Friction fire lighting Having watched a few youtube guides on making a fire by friction, namely the spindle and fireboard method, I've heard many of the instructors talk about how the shape of the spindle at its ends should be point-like at the top and blunt/round at the bottom. They then go attribute this to the idea that one would want as little friction at the top and most friction at the bottom. Whilst this seems to be intuitively correct, my very basic knowledge of physics tells me that idealised friction is independent of apparent surface area and just proportional to the normal force (also proportional to actual contact area?). I tried thinking about this in terms of energy but still couldn't get my head around it. I also find it difficult to believe that the consensus of many, especially those with years of experience find this to be the case. It seems unlikely,though not impossible, that they have all come to wrong conclusion. So, my question is this: Is a blunt end for a spindle better than a sharp point, or is the shape irrelevant and if so how might you reconcile these 2 ideas (are they all wrong?)? Also if you have any empirical evidence to back this, or links to, that would be greatly appreciated.

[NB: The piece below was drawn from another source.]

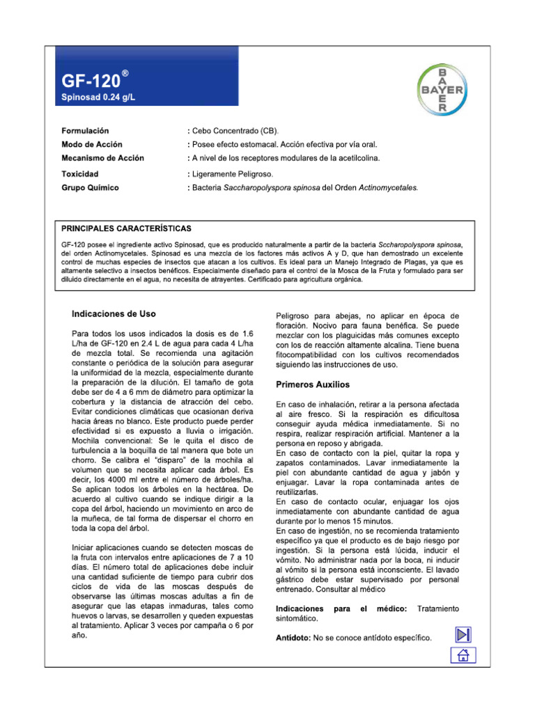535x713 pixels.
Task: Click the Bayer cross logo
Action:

 A: You want a point at top and a flat area at bottom.  You want most of the friction torque to be at the bottom where you are trying to create embers.
Given the same material, ideally the friction force is proportional to the normal force and the speed.  However, the friction torque of a rotating shaft is proportional to these times the radius.  It is this torque times the rotational speed that makes power, which causes the heat to make the embers.  Added to that, the friction is probably not that ideal and viscous.
What spins better on your table, a top or a coffee cup of the same weight?  Obviously the coffee cup stops spining much faster than the top.  Intuitively you can see that the coffee cup has much more friction against spinning than the top does.  This friction times rotation rate causes power to be dissipated as heat at the interface.
A: Well, I'm not sure if you can use the ideal friction for this case. But the surface area does matter, if you want to light something up.
Given the same normal force over 2 different surface areas, you would experience the same resistive force right? So given the same moving velocity (simplification), the power dissipation should be the same.
The question then simplifies to: Is it easier to set the material on fire to concentrate this power in a small area or let it spread over a larger area? I think the answer is obvious at this stage.